Nothing like Steelers bar to keep Florida woman connected
When I moved into my first apartment after college, the most important task at hand was buying a massive, big-screen TV. Proud, confident and with an earnest sense of rewarding years of squinting, I knew I deserved the biggest monitor money could buy. So, I went to Best Buy and picked out the largest 20-incher they had.
But as NFL season approached, the TV and its bountiful channels were worthless without the trusty old East Coast network affiliates and their broadcasts of Steelers football.
That was one of the hardest things about leaving home. But it brought me to that one place that virtually every city has: the local Steelers bar. There’s really nothing like seeing a blow-dried mullet and handlebar mustache perfectly outfitted on a man-beast clutching a cold one, as he prematurely chants the Roger Wood classic “Here We Go.”
For one day out of the week, a regular pub is turned into a black and gold haven, where raw emotion is a regular on the menu and steamed aggression is a daily special. But mostly, it’s a place where Pittsburgh fans unite each week to show their support for their favorite team and city.
Florida settler and expatriate Pittsburgher Marjorie Moidel couldn’t agree more.
Marjorie, a Squirrel Hill native and Taylor Allderdice High School graduate, retired to Coconut Creek, Fla., about four years ago with her now- late husband, Melvin.
“I see the games here. There are many Steelers bars in Florida. We have lunch and watch games with a bunch of other crazies. Steelers fans are really loyal no matter where you go,” she says.
Marjorie, who has continued to be a loyal fan, has never actually been to a game, but says her “husband and three sons, we’re all huge fans of Pittsburgh sports.”
Though she typically spends her Sundays watching Big Ben throw interceptions, Marjorie’s main priorities lie with the international women’s Zionist organization, NA’AMAT. When she was a full-time western Pennsylvania resident, Marjorie was extremely active in her NA’AMAT chapter, even serving as president. She’s now the Southeast area national coordinator for the organization and helps organize activities, acts as an umbrella over all councils, oversees fundraising and keeps members informed.
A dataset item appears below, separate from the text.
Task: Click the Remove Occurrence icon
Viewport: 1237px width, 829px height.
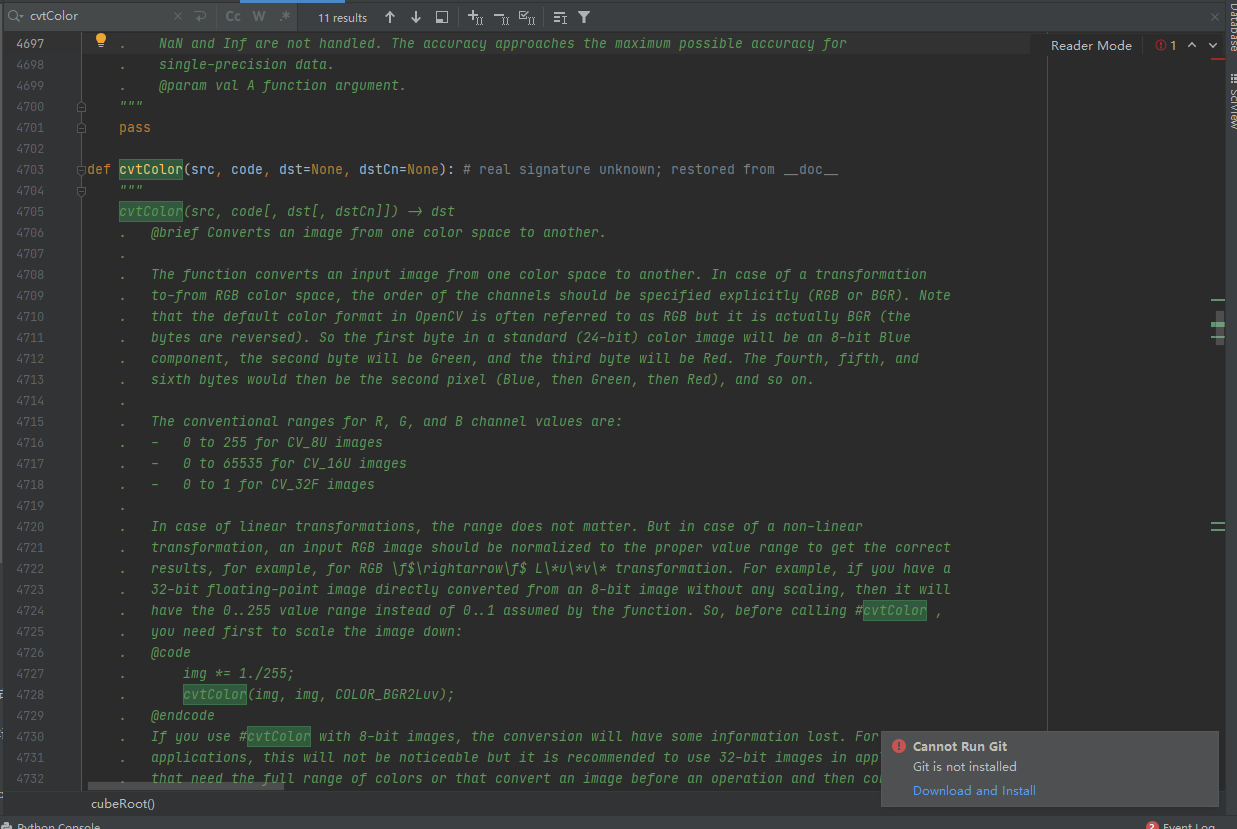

She admits that it’s a way to stay in touch with her friends all over the country, especially in Pittsburgh.
“NA’AMAT helps me keep in touch with my old chapter in Monroeville,” says Marjorie.
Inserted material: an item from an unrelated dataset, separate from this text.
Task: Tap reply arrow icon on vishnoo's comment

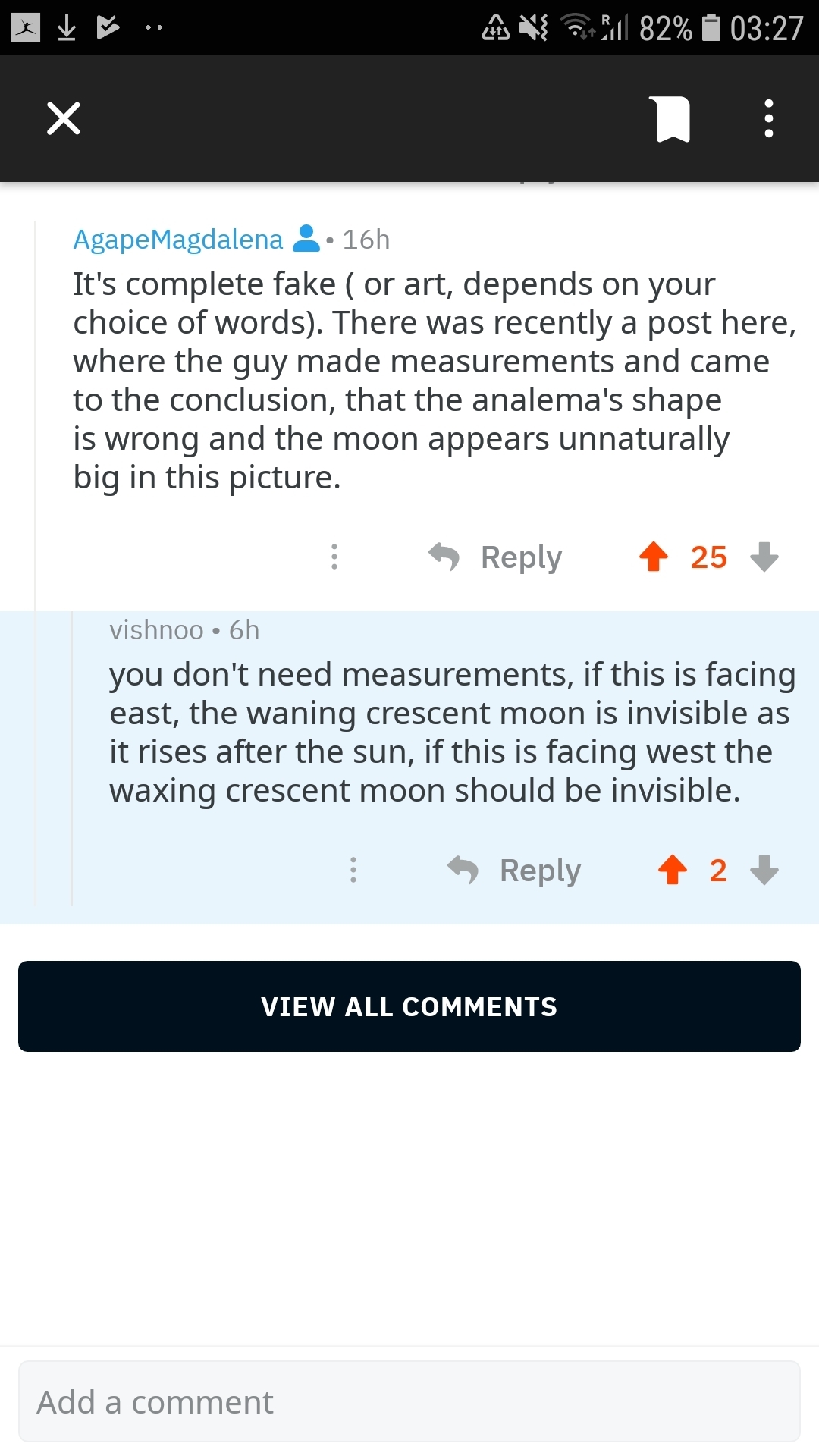Action: 463,870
And if a weekly sports craze isn’t enough to jolt the Floridian’s inner Pittsburgh, Marjorie assured me that there’s also a Primanti Brothers restaurant in Oakland Park, Fla., where you can get a nice everything sandwich, with a side of everything, piled right on top of everything.
In addition to weekly sports outings and NA’AMAT connections, Marjorie gets her Pittsburgh fix every three years when she attends a Pittsburgh reunion in Delray Beach. The triennial gathering has become a place where other expatriate Pittsburghers and some seasonal “snow birds” meet up for a night of entertainment mixed with “stories, dancing, and reconnecting with old friends,” says Marjorie.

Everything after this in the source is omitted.